I think we're falling into the trap of talking about the Badass Normal trope as used in something like a shonen anime, vs "Is there a place for non-fantastical characters in games where supernatural abilities exist?".
The point of the "Badass Normal" trope as used in something like a martial arts shonen is that the "Normal" character is training harder/fighting smarter than their opponents to make up the gap. It's what's supposed to impress us about the character.
The same way we're supposed to be impressed when Jackie Chan's character beats up 3 goons. "Wow, Jackie is better than those goons that he can win even though there are 3 of them". "Wow, Normie McBadass is so much better than Fire Magicson that he can win this swordfight, even though Fire Magicson has Fire magic!"

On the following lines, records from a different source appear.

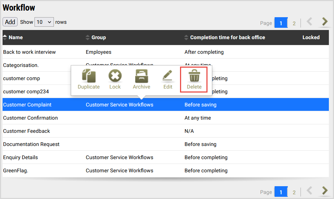Select the Back to work interview row

pyautogui.click(x=29, y=52)
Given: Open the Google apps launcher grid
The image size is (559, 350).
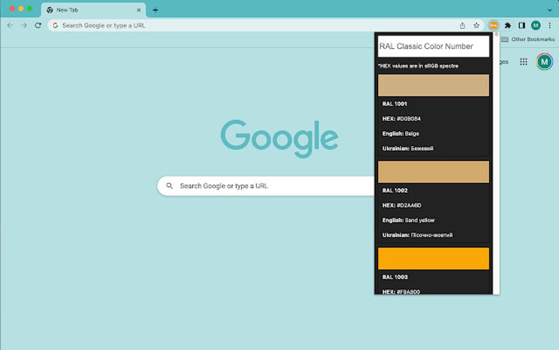Looking at the screenshot, I should click(x=524, y=61).
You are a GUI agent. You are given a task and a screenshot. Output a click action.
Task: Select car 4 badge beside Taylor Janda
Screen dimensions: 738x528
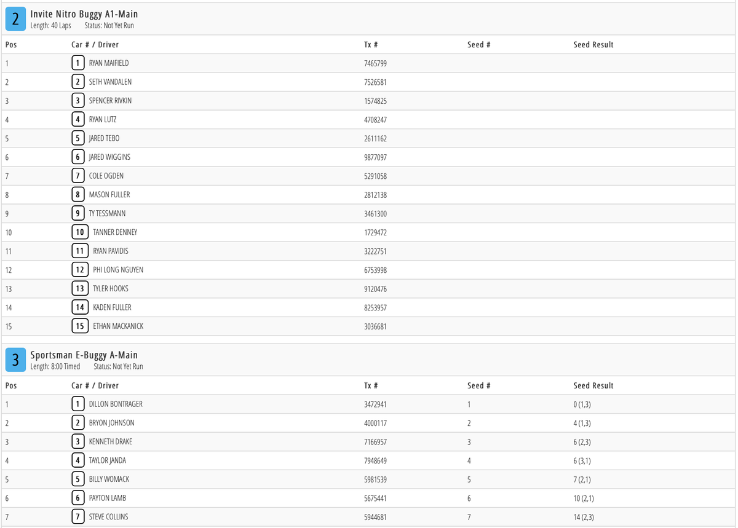(x=77, y=460)
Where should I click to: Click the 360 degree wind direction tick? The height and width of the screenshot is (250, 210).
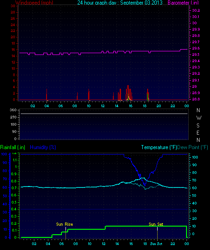click(13, 110)
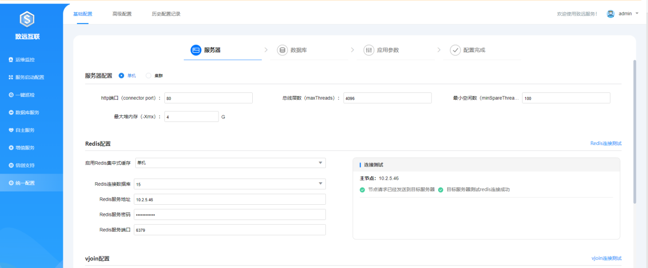
Task: Expand the Redis连接数据库 dropdown
Action: pos(229,184)
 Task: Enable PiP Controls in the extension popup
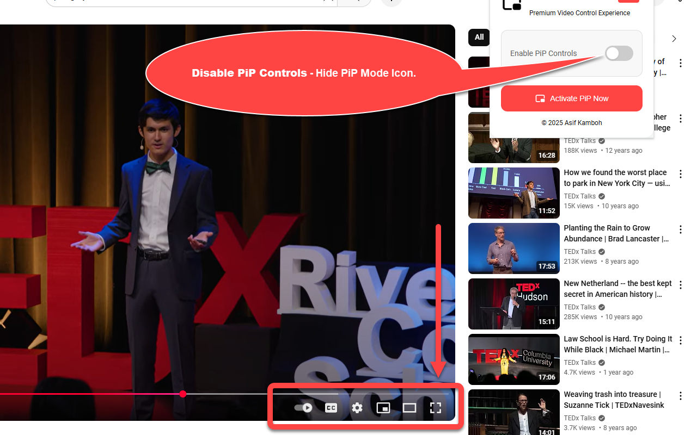[x=619, y=53]
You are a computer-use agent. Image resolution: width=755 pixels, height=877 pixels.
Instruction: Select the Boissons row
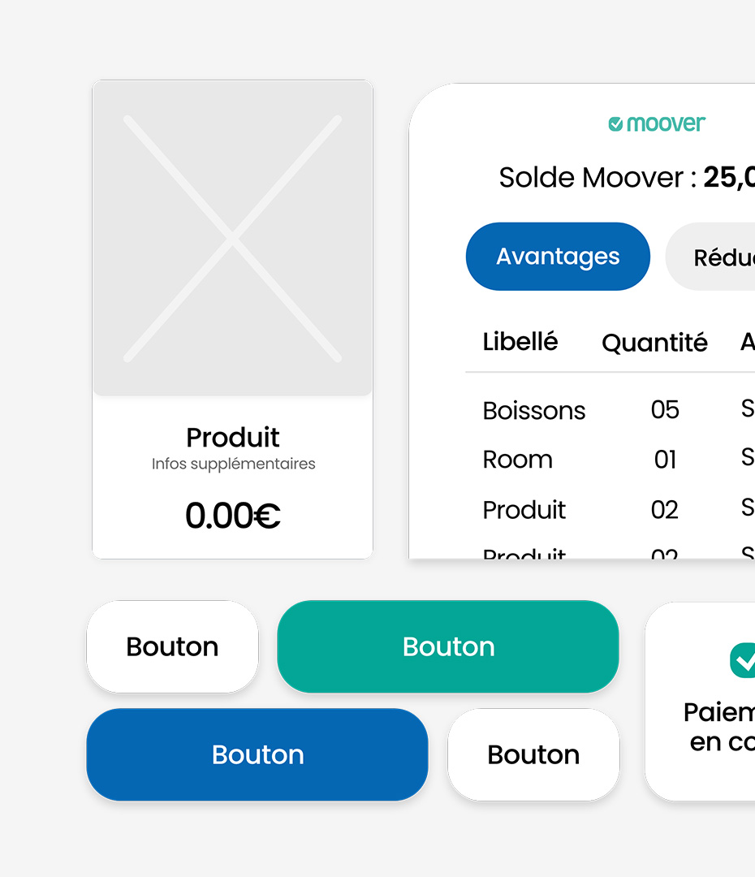[x=610, y=410]
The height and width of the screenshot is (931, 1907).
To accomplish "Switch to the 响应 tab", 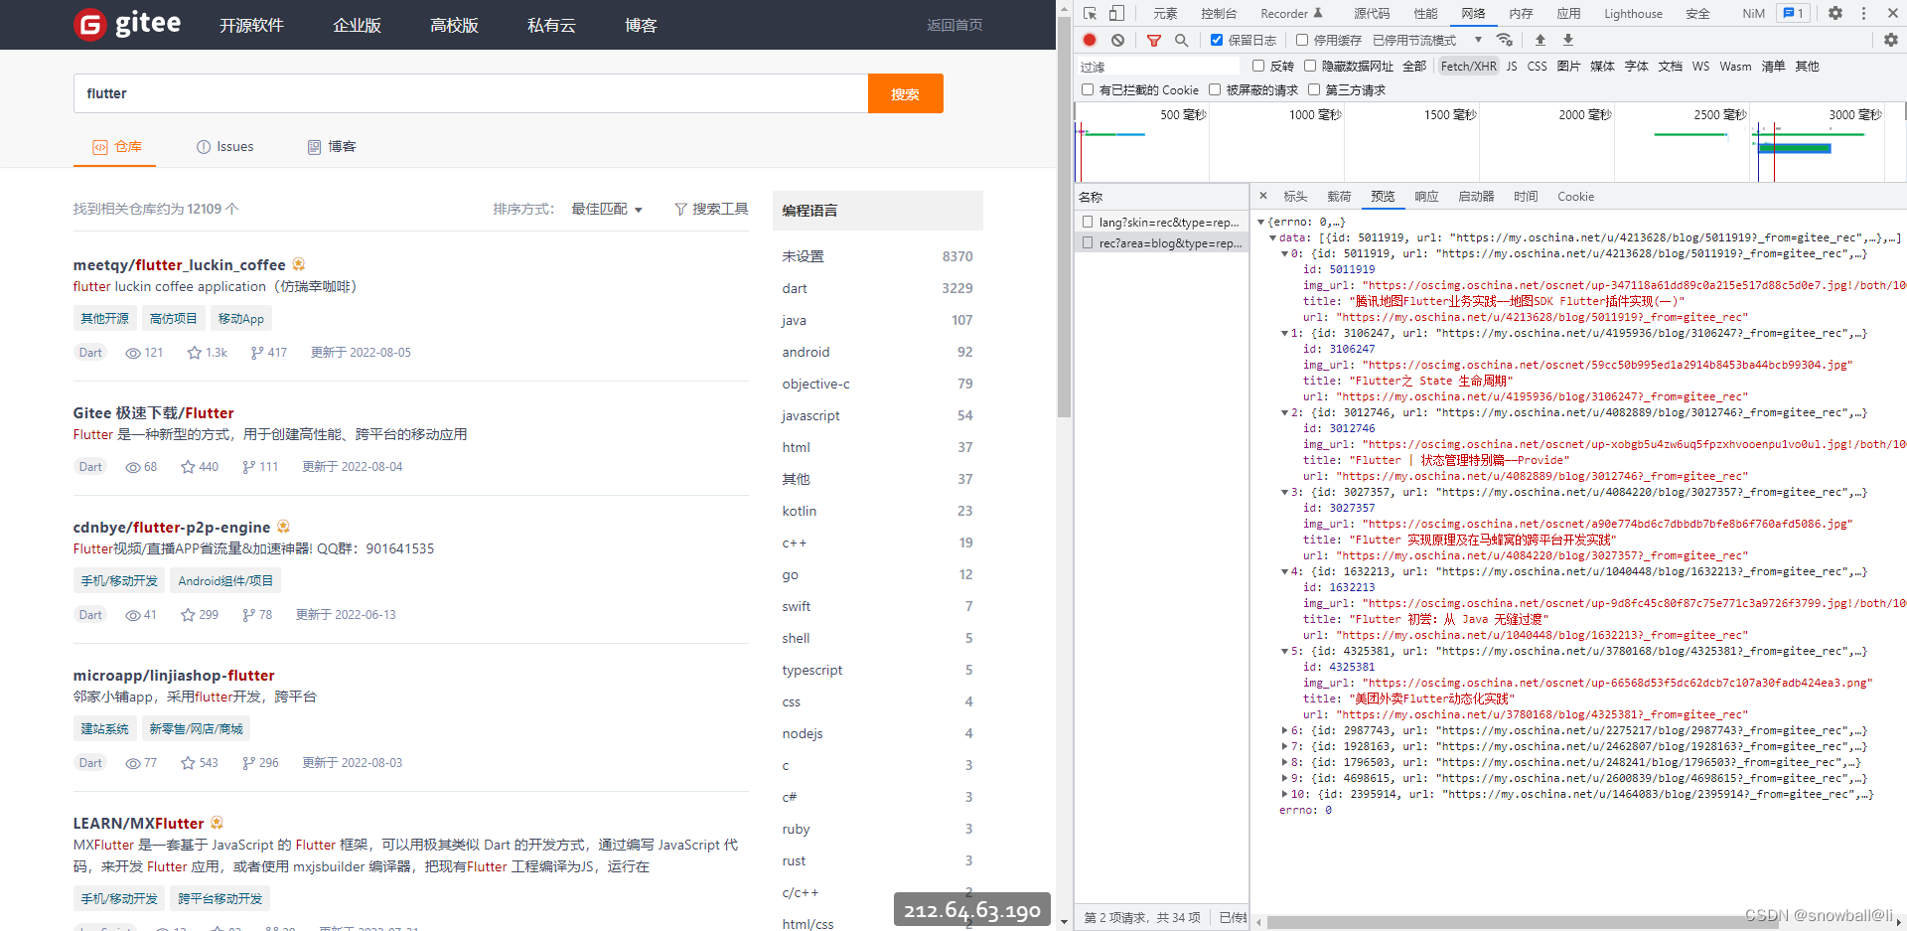I will [x=1426, y=197].
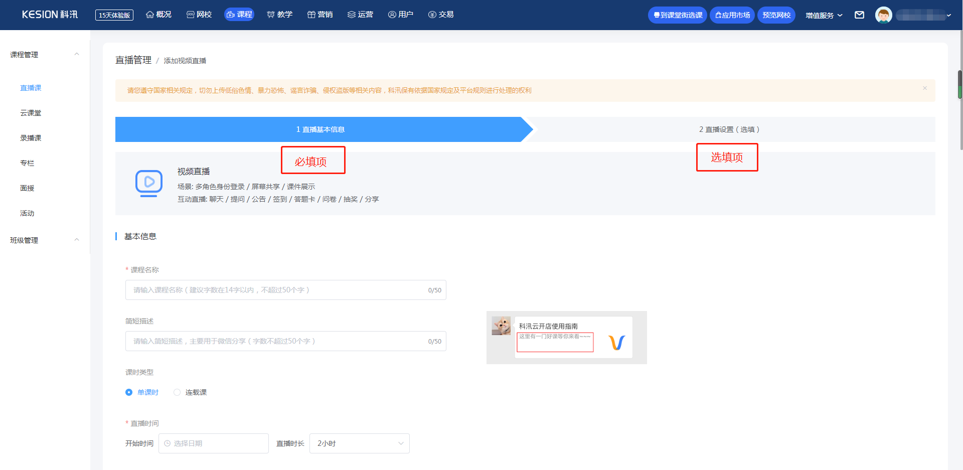Screen dimensions: 963x470
Task: Click the 课程名称 input field
Action: pos(286,290)
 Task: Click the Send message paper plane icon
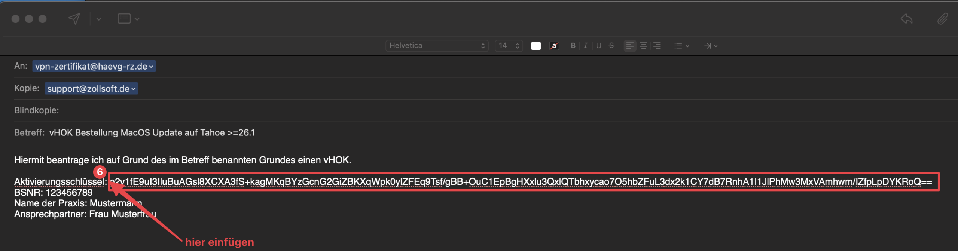tap(74, 19)
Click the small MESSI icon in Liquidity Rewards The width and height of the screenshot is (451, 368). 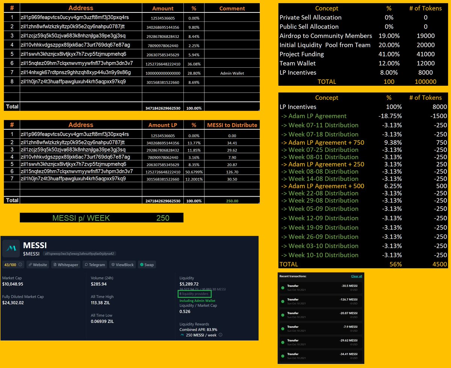pyautogui.click(x=182, y=335)
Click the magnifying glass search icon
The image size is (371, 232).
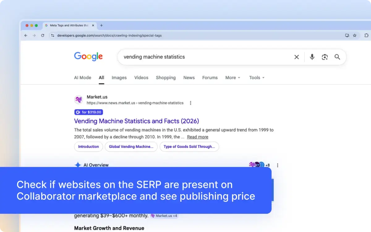point(337,57)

A non-fantastical character in a games with supernatural elements is a different story, although it taps into a similar power fantasy. In this case, the fantasy isn't about, specifically, overpowering the supernaturally able, so much as it is being awesome and cool with ordinary talents alone, either because you specifically like the idea of being cool without supernatural powers, or because the types of things you find cool don't rely on any supernatural powers to work.
Black Widow would only be automatically relegated to NPC status if You assume that 1) characters must have equivalent amounts of training, but not equivalent innate abilities (Mystique must be as skilled a spy as Black Widow even before you take her powers into account) and 2) Every relevant task has some supernatural approach that is inherently better than the mundane approach, that, since we're caring about spy work, Mystique Must exist.Last edited by BRC; 2021-10-29 at 04:56 PM.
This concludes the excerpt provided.